While we continue to learn about how things have changed for whom, what is clear from the different sources of data that we now have is that, although many children and young people have done well throughout the pandemic, times of heightened restrictions have been associated with an increase in the numbers who have struggled with particularly high rates among children and young people who had preexisting vulnerabilities (Waite et al., 2021). Unfortunately, this has been accompanied by new challenges in accessing mental health support due to pandemic‐related restrictions, in a context in which access was already extremely patchy, and often poor, across the country (Children’s Commissioner, 2020).
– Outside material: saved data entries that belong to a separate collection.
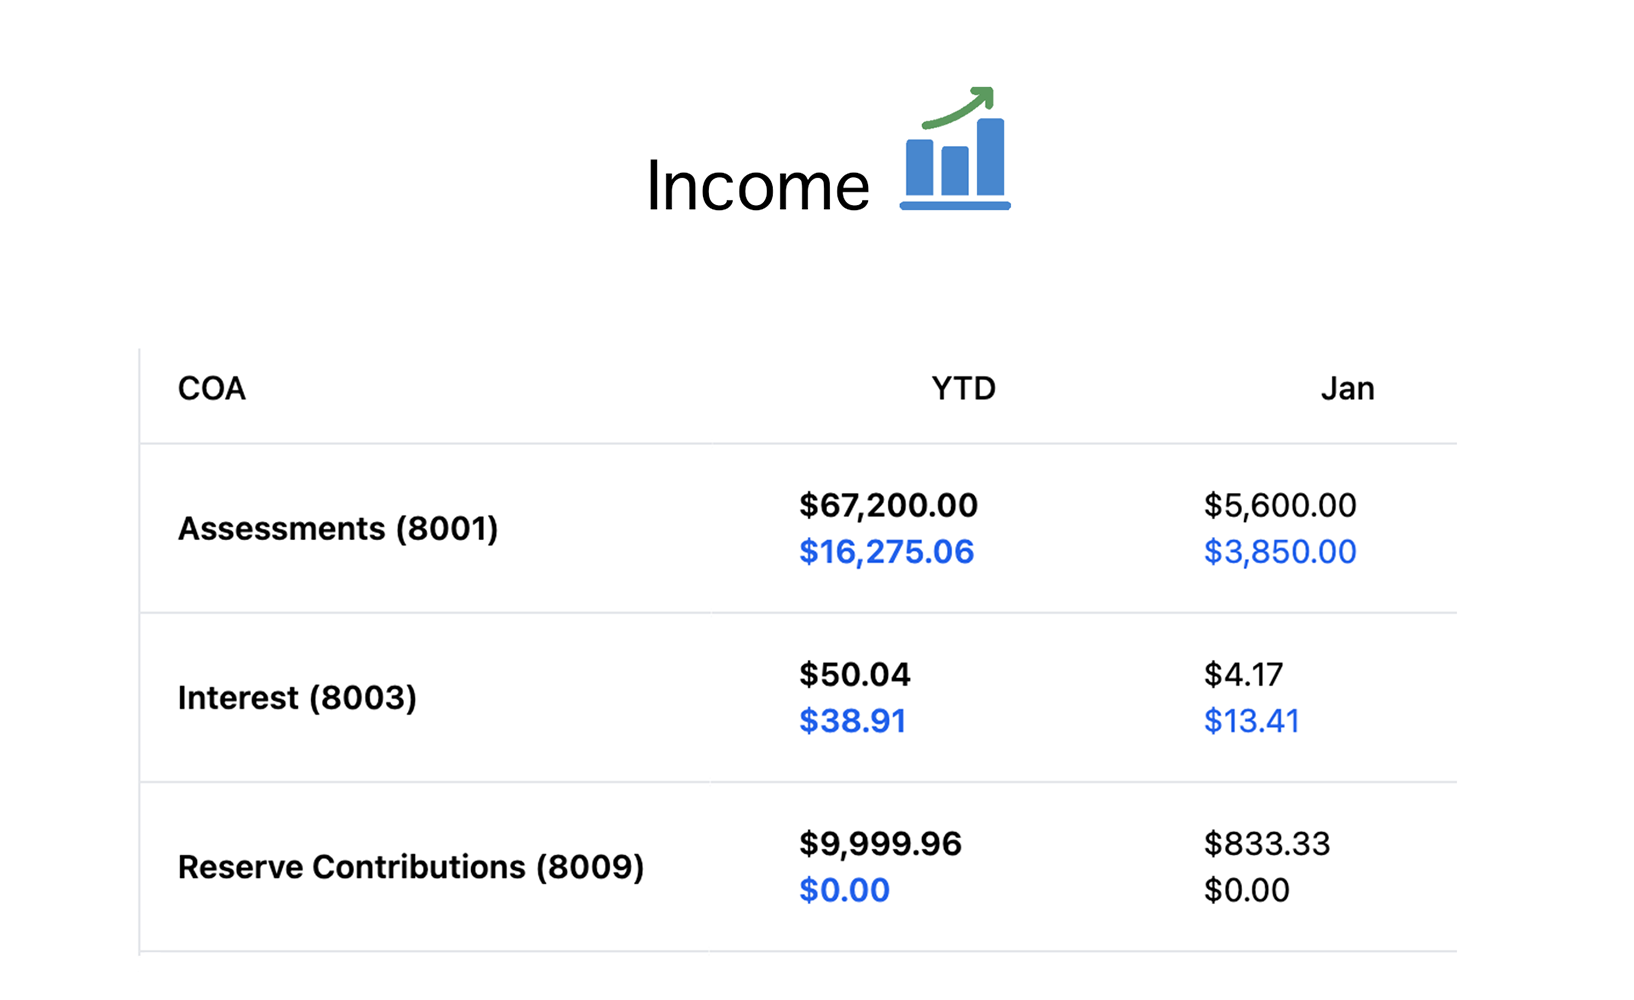Viewport: 1634px width, 1000px height.
Task: Select the Assessments (8001) row label
Action: 337,528
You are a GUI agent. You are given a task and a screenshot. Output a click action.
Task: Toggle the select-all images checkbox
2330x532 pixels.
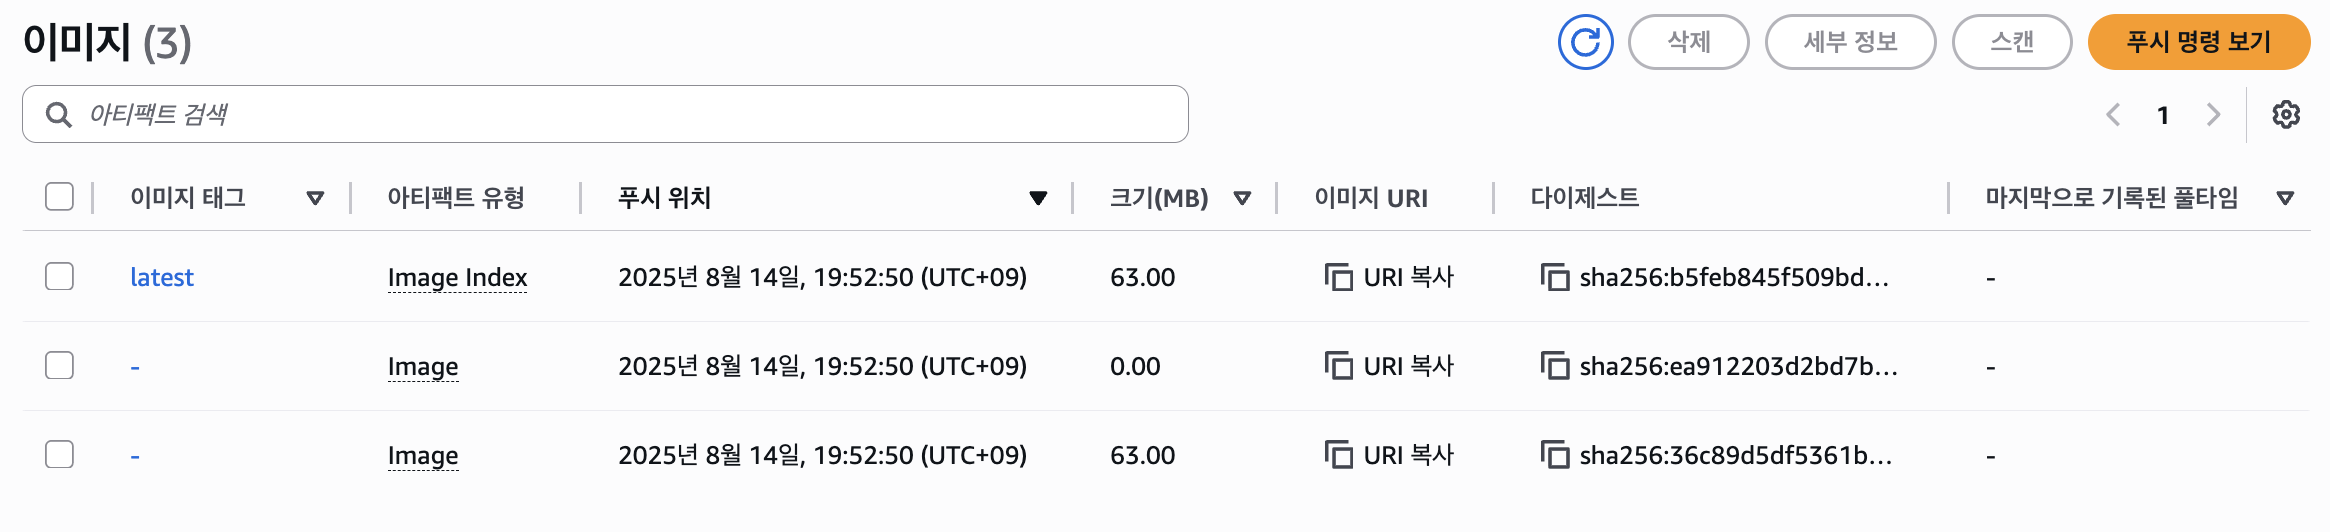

While there is still a huge amount to do to address the barriers families face in accessing evidence‐based support, I was pleased to be able to end my talk with a few potential solutions. These include the UKRI funded SPARKLE trial which is embedded within the Co‐SPACE study and is evaluating a public health app to support parents and carers with day to day parenting challenges (Kostyryka‐Allchorne et al., 2021); the MRC/NIHR funded Co‐CAT trial which is comparing a therapist guided, brief online‐programme for child anxiety problems (based on a guided parent‐led approach) to treatment as usual in child and adolescent mental health services in the pandemic context (ISRCTN 12890382); and the MRC funded CoRAY project which involves working with adolescents to create resources to address their priorities for mental health support (Emerging Minds, 2020). Evaluations are ongoing but we hope that ultimately these evidence‐informed, efficient, accessible, and codesigned solutions may go some way to addressing some of the needs and barriers faced by families during the pandemic and beyond.
Conflict of interest statement: No conflicts declared.